►
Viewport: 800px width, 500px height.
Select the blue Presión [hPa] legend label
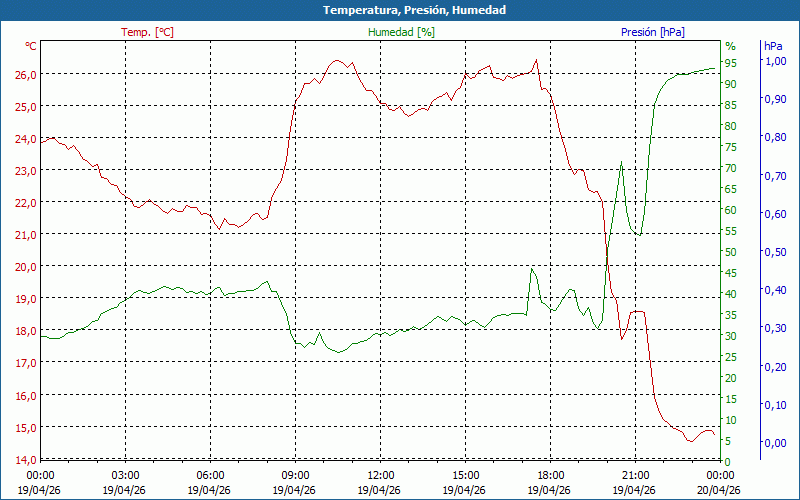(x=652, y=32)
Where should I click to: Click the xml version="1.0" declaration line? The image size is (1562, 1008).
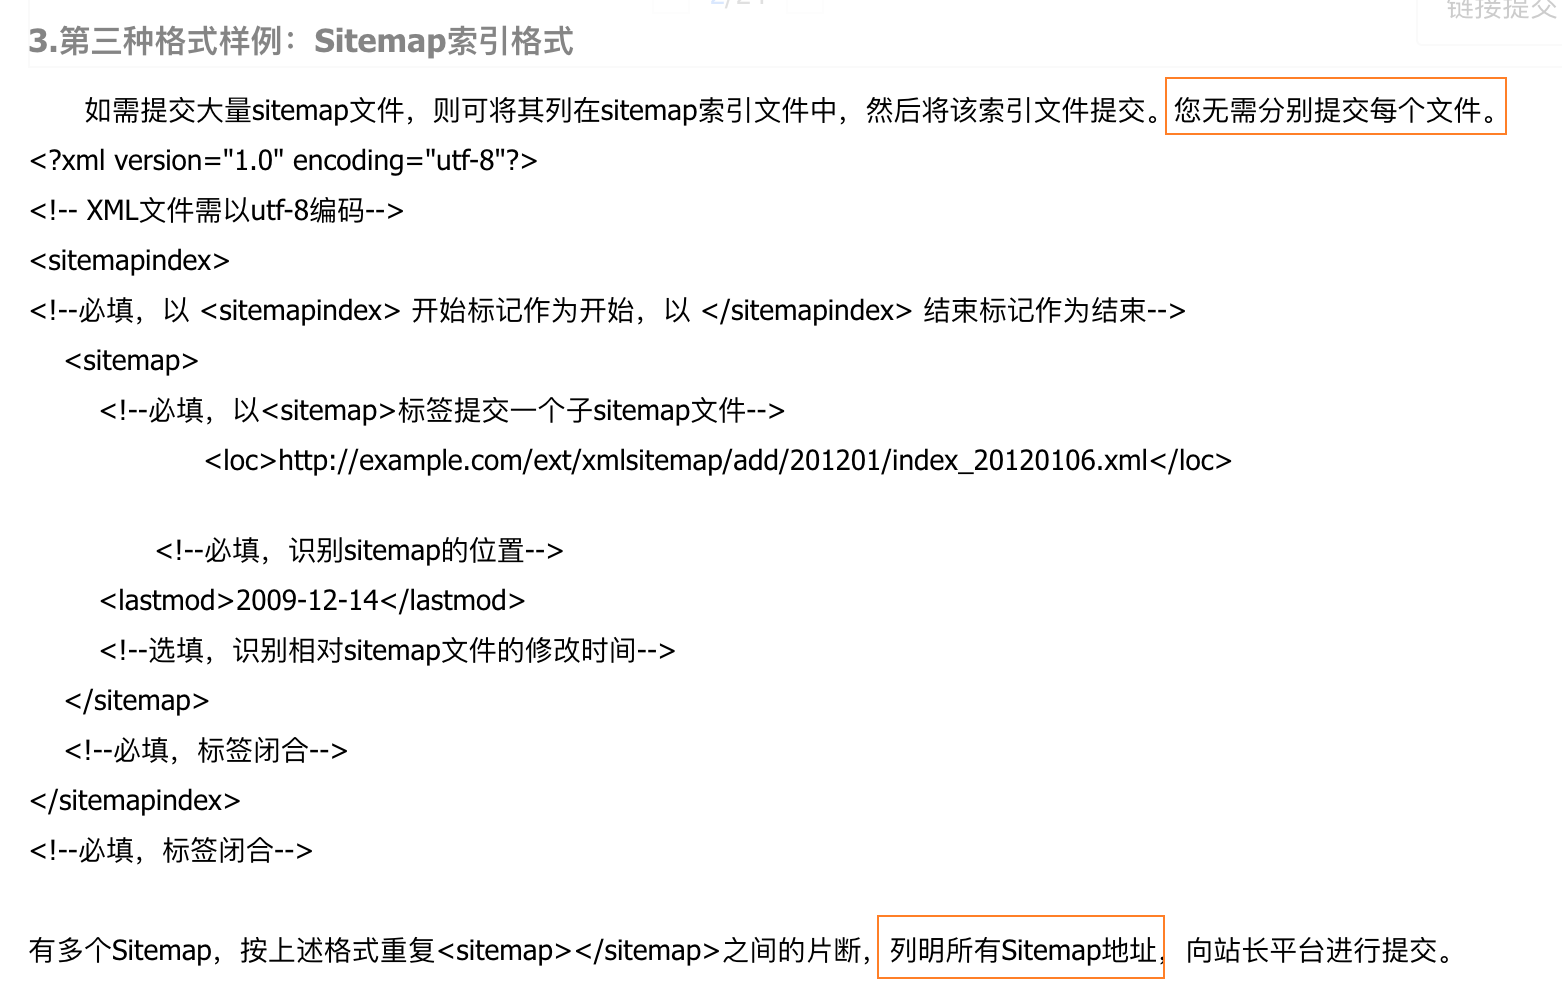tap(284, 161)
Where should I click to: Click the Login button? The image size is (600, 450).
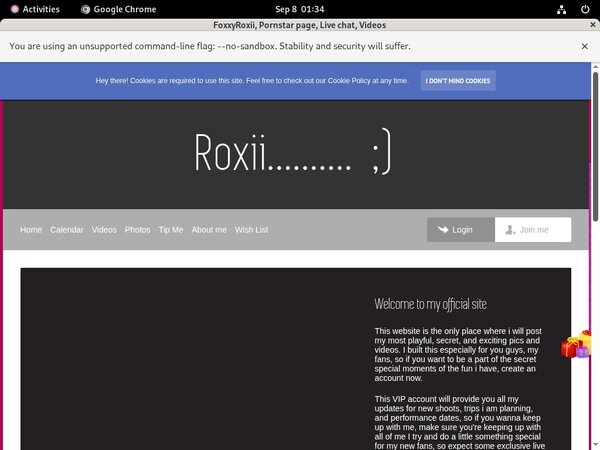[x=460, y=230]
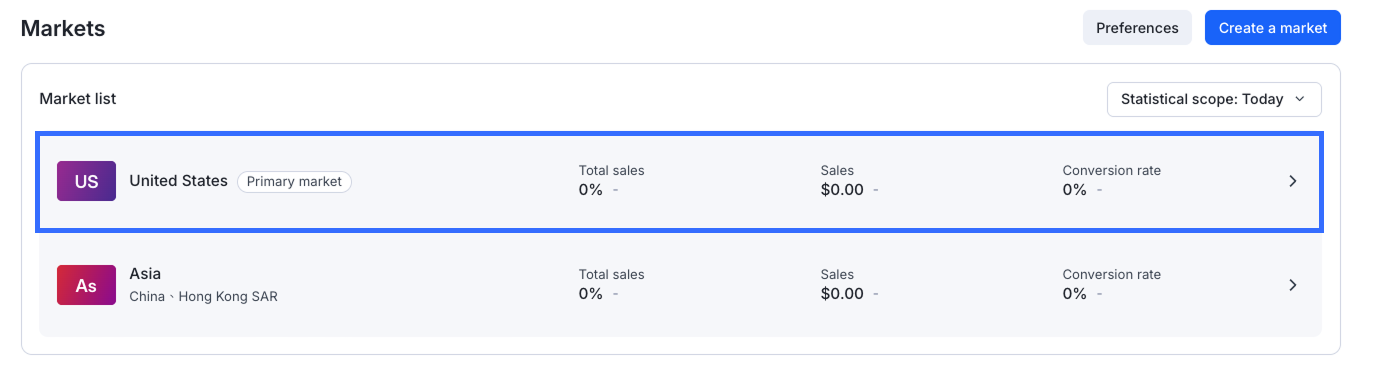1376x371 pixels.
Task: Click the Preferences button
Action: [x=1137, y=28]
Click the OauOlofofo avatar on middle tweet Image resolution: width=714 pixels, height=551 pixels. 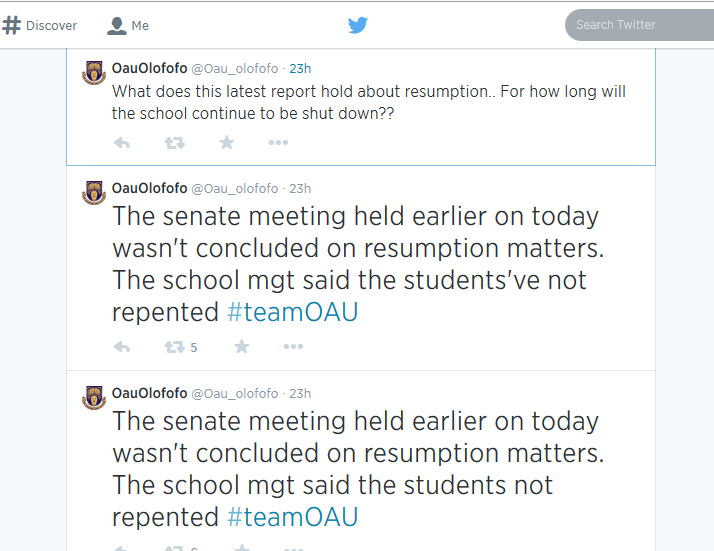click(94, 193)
◄
• [Work required]: Return the rows from the very beginning through the line that contains "tap(284, 161)", inclusive, copying each line word for word. Leave the pictures out of your answer.

• [The response]:
Viewport: 800px width, 500px height.
Select the blue Presión [hPa] legend label
(x=652, y=32)
Where should I click to: Click the xml version="1.0" declaration line? The image size is (1562, 1008).
tap(284, 161)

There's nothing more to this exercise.